[Stored data]
★ ★ ★ ★ ★

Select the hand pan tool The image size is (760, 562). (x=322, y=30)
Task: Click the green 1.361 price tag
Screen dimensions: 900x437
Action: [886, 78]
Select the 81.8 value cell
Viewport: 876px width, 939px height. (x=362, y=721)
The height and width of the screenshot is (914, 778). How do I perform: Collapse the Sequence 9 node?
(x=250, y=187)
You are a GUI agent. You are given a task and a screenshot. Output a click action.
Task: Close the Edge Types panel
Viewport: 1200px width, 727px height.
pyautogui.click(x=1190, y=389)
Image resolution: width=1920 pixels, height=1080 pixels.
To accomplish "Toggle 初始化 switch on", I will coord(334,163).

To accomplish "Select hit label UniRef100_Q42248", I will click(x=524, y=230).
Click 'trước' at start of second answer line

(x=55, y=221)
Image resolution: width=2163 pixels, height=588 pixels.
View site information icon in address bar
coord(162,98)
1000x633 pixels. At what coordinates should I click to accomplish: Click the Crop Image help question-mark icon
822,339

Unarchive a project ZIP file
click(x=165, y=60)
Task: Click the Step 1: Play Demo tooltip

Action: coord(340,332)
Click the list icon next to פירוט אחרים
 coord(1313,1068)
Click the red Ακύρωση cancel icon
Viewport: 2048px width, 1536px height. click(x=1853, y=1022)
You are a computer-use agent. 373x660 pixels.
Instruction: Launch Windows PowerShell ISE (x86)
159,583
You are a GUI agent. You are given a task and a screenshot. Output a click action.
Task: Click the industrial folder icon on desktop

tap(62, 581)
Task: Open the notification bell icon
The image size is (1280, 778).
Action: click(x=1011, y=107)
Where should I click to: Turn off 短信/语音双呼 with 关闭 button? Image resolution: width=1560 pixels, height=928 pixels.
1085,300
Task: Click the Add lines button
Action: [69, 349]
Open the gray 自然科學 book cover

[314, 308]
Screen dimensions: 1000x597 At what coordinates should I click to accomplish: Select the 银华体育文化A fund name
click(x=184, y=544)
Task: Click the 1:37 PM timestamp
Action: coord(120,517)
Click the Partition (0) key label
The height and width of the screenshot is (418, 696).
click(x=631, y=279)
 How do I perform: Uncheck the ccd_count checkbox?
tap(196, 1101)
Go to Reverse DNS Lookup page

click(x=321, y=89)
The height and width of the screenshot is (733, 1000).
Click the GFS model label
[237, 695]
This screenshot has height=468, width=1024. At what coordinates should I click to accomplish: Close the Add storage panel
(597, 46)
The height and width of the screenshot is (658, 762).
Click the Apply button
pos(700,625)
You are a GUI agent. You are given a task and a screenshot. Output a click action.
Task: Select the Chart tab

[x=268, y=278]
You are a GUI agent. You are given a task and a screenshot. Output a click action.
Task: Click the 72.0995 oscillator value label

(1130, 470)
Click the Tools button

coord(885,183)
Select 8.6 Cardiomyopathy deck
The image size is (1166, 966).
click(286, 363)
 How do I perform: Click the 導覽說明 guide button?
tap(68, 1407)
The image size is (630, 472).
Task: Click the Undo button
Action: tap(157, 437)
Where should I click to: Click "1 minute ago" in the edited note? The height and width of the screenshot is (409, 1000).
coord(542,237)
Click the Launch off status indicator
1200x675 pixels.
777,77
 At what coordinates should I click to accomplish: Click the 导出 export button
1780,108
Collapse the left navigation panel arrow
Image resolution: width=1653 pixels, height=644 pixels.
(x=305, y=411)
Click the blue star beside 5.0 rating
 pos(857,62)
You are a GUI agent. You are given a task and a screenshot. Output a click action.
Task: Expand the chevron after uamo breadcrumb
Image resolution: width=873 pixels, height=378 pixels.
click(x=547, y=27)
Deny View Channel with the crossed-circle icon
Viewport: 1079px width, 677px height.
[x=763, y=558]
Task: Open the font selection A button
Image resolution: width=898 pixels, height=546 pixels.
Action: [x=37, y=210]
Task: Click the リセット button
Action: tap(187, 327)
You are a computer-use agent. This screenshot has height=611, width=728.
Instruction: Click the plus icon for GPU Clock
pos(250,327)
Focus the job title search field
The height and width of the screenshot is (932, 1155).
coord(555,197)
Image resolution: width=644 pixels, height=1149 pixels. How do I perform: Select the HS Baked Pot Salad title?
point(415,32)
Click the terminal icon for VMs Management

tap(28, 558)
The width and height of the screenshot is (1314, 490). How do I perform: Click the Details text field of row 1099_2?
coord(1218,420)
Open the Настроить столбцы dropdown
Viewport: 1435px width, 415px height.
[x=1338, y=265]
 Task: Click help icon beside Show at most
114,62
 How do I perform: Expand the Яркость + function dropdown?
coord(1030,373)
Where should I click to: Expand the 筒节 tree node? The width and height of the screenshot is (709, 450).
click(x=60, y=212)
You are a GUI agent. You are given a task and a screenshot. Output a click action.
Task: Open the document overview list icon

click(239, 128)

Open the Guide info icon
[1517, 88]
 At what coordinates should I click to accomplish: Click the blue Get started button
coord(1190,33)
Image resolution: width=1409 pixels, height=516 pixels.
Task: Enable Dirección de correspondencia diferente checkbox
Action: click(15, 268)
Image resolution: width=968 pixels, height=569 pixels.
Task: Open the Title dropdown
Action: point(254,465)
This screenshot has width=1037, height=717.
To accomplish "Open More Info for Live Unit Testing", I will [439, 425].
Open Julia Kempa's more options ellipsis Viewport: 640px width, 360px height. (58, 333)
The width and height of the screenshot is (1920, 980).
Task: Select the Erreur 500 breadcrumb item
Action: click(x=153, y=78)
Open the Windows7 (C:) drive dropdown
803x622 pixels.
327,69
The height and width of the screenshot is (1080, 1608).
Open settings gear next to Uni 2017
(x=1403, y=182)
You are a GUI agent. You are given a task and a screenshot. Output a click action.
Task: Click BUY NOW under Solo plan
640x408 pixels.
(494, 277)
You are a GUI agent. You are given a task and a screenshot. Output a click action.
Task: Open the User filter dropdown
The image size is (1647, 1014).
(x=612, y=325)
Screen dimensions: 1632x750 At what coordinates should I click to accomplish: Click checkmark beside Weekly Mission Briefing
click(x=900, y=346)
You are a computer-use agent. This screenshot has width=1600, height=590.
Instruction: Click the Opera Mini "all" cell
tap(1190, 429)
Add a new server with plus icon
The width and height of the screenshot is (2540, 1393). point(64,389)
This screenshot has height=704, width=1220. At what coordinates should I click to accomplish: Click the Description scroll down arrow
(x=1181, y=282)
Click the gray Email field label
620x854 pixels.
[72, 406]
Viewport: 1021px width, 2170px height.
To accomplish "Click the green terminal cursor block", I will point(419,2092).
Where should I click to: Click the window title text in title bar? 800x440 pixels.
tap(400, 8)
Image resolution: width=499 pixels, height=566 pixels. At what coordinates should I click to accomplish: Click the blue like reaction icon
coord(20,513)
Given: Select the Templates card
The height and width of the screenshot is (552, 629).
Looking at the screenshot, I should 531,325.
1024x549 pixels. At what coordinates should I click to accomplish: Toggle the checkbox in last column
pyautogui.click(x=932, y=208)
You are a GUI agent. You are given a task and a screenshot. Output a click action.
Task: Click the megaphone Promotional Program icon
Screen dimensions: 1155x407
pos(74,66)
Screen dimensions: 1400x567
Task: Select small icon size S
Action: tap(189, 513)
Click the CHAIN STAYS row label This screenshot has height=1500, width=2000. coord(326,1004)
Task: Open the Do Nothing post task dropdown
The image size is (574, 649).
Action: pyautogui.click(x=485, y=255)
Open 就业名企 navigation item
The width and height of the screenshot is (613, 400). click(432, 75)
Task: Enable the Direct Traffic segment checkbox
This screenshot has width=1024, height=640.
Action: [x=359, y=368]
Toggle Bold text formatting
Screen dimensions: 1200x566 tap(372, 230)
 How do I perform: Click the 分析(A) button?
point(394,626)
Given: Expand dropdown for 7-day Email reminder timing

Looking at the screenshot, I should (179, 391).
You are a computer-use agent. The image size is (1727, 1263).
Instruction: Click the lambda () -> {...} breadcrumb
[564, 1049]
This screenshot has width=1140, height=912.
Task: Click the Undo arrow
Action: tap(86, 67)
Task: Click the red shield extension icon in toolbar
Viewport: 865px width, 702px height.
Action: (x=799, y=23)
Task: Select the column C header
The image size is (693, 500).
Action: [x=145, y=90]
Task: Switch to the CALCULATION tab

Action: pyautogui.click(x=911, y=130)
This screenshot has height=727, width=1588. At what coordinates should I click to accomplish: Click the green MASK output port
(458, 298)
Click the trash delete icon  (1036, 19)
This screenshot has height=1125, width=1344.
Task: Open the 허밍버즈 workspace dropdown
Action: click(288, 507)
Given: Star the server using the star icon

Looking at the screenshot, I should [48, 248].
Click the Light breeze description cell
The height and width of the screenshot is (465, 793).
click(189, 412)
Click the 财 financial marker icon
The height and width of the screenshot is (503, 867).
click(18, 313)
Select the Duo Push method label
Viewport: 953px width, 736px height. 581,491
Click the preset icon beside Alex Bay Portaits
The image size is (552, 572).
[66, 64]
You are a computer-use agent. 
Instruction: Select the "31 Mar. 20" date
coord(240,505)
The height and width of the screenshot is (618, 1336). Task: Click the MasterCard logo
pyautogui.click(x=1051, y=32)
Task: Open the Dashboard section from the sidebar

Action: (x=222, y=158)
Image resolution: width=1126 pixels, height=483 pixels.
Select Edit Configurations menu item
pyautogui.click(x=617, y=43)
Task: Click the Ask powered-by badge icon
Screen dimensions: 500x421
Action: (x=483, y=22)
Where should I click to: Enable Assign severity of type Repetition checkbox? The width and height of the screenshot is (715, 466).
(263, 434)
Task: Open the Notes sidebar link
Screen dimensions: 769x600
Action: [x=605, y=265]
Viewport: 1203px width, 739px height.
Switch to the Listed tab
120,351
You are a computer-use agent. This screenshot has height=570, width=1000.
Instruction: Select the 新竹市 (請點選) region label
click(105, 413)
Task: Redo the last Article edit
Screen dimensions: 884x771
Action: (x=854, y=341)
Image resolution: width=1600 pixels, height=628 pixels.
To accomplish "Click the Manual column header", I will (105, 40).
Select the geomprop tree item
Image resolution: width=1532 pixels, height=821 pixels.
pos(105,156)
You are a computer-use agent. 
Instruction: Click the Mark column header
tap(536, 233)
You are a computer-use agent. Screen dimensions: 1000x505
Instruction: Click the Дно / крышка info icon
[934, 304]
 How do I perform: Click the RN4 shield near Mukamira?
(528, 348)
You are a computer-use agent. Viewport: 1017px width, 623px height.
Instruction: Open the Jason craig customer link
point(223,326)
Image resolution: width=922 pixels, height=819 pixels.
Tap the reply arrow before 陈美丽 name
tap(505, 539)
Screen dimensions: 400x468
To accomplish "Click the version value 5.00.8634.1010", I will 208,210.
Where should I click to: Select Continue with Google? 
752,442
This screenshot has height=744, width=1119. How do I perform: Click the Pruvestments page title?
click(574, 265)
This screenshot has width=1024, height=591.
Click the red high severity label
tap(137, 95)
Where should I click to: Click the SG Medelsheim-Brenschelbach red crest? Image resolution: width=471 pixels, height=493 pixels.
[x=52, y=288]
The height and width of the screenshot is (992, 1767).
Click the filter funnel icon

★ ★ ★ ★ ★

[AIM OF THE EXERCISE]:
Reproduce every line in the records above that contains the word "filter".

[TASK SOLUTION]:
Task: Open the User filter dropdown
Click the filter funnel icon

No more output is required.